PROBLEM STATEMENT:
Print every line from the start of the data, and when you reach the line with "The image size is (600, 364).", include it and stop. Pictures are not part of the copy.
---------- SOURCE INFORMATION ----------
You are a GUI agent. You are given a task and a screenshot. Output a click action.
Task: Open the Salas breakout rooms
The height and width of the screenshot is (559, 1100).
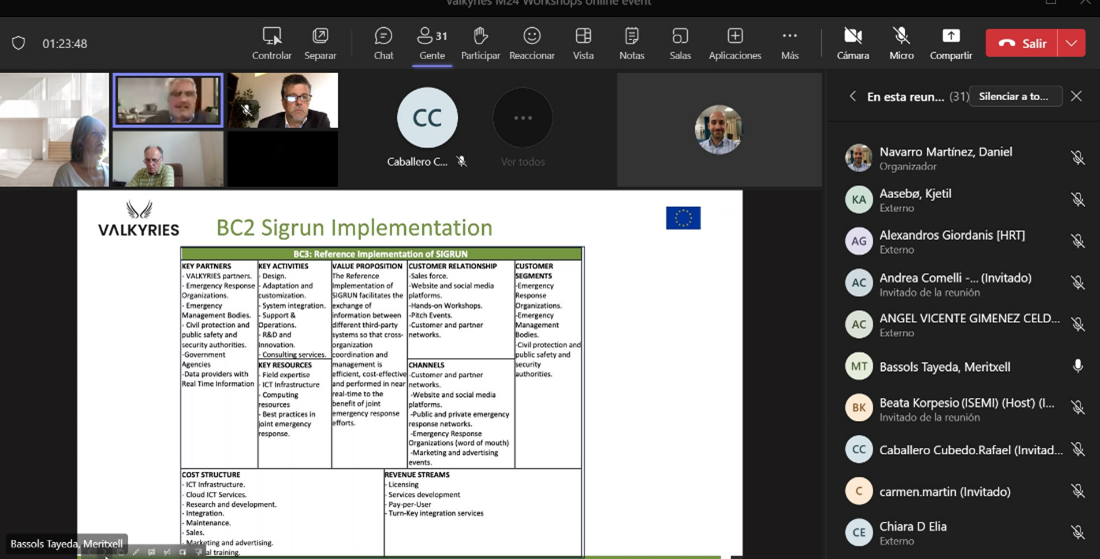[680, 43]
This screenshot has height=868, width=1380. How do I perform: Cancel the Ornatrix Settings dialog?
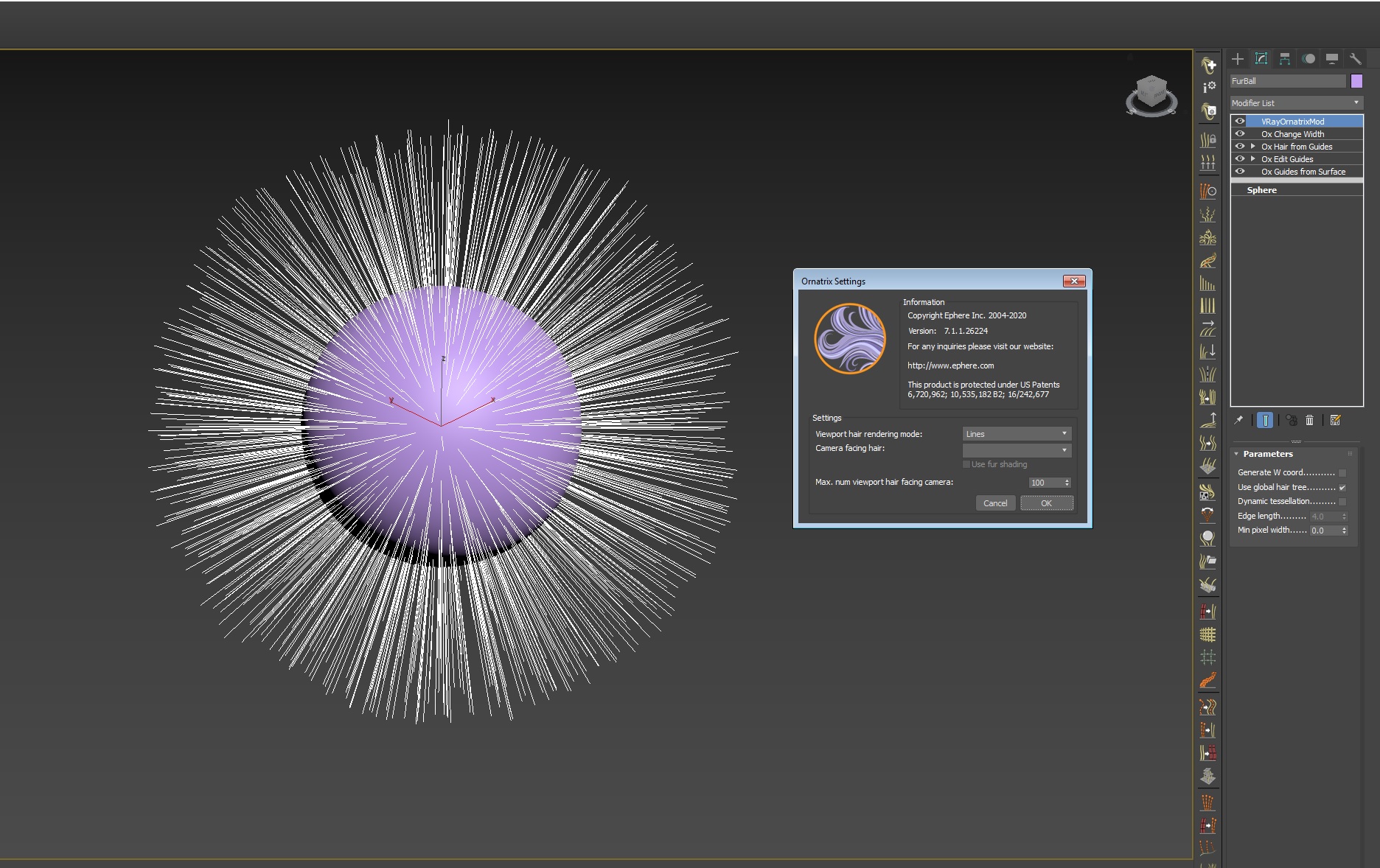pos(994,503)
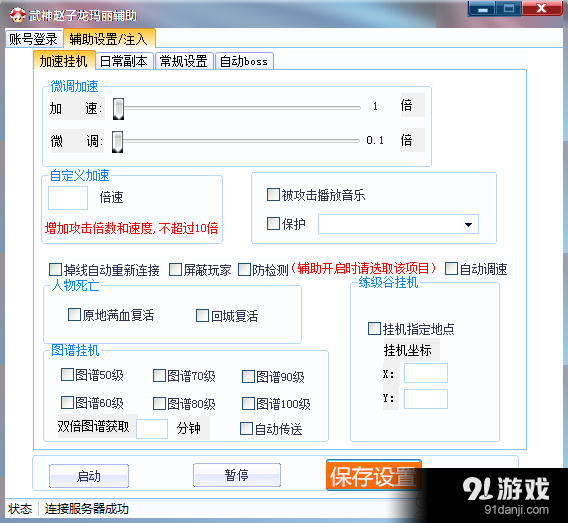This screenshot has width=568, height=523.
Task: Tick the 图谱100级 checkbox
Action: click(248, 403)
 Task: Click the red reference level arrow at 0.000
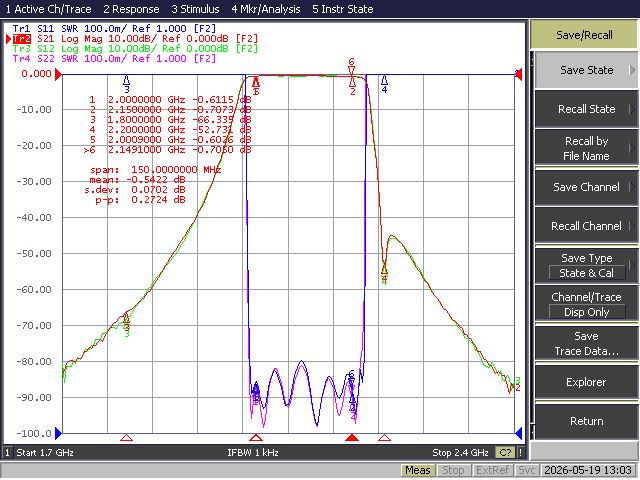point(58,74)
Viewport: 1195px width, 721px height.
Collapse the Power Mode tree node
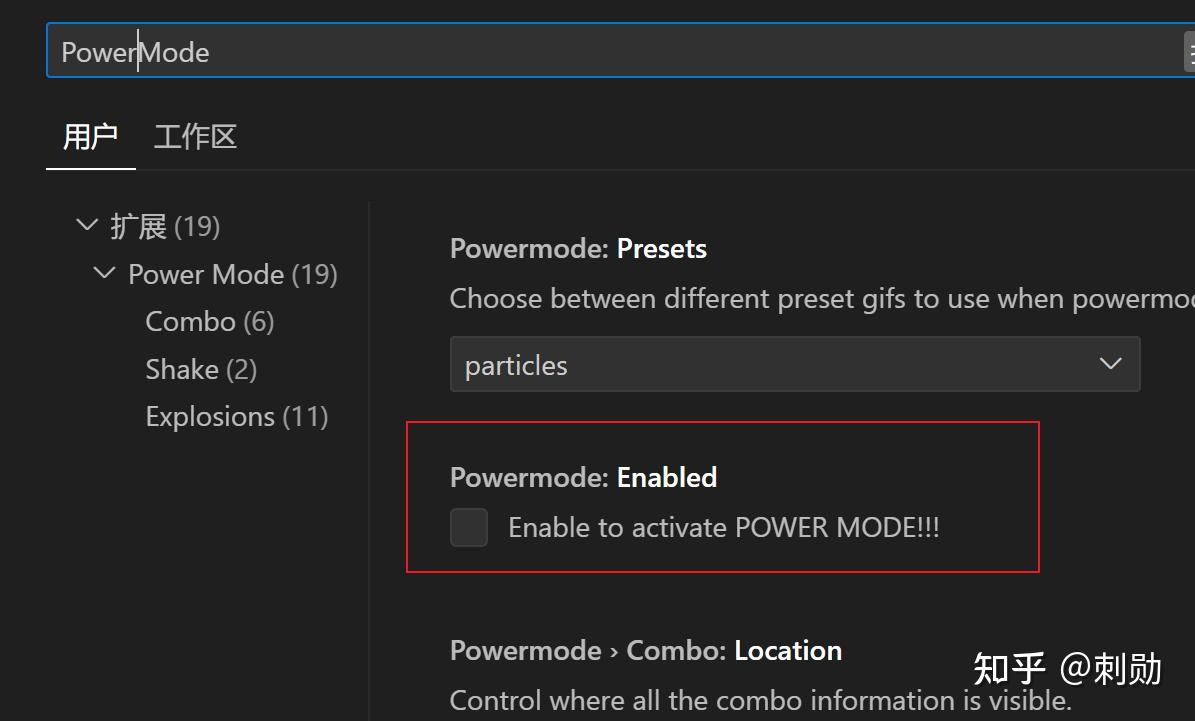[103, 273]
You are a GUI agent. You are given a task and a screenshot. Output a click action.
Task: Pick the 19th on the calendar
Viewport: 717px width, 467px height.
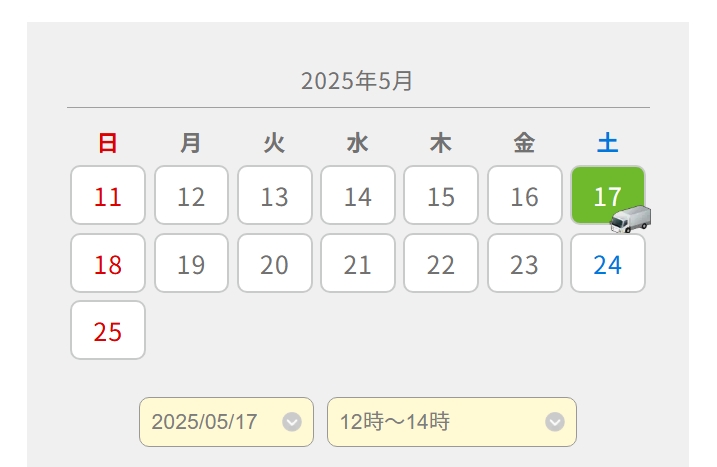click(x=191, y=263)
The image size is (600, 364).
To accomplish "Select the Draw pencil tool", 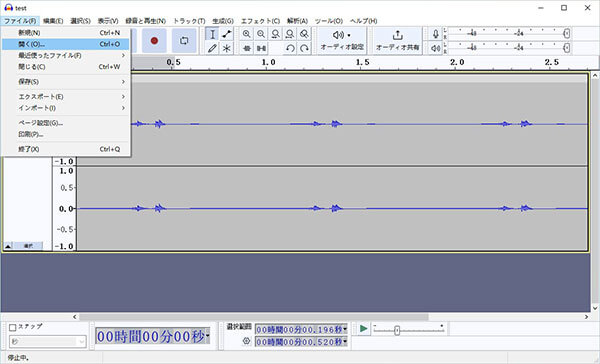I will (212, 48).
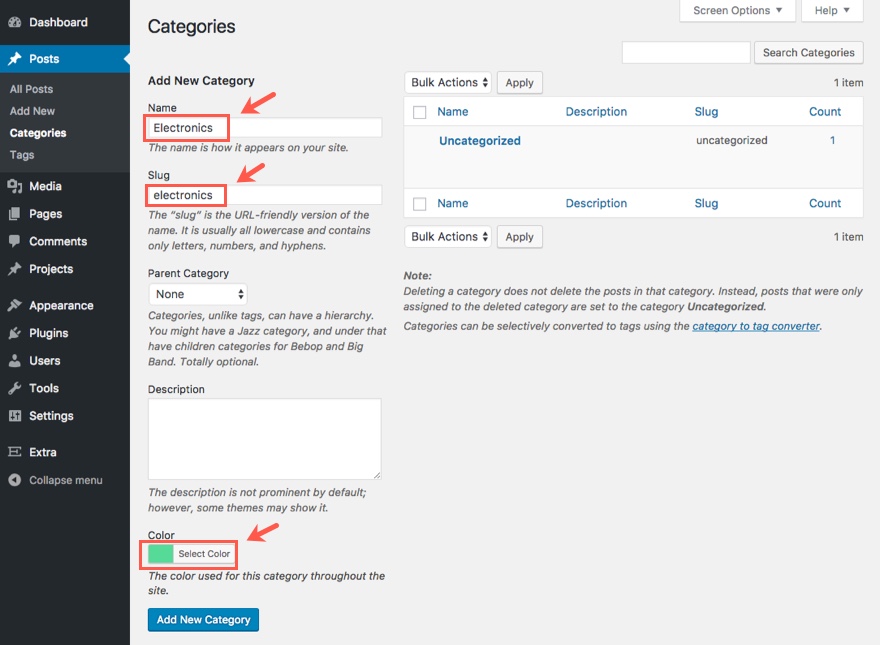Click the Dashboard gauge icon
This screenshot has width=880, height=645.
tap(15, 22)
----------
COMPLETED TASK:
You are a GUI agent. You are given a task and a screenshot. Output a click action.
Task: Open the Salas breakout rooms
The height and width of the screenshot is (559, 1100).
[680, 43]
This screenshot has height=868, width=1380. How do I perform: Cancel the Ornatrix Settings dialog?
pos(994,503)
This screenshot has width=568, height=523.
Task: Tick the 图谱100级 checkbox
Action: click(248, 403)
 Task: Click the red reference level arrow at 0.000
point(58,74)
Viewport: 1195px width, 721px height.
Collapse the Power Mode tree node
[103, 273]
You are a GUI agent. You are given a task and a screenshot. Output a click action.
Task: Pick the 19th on the calendar
Viewport: 717px width, 467px height.
click(x=191, y=263)
The image size is (600, 364).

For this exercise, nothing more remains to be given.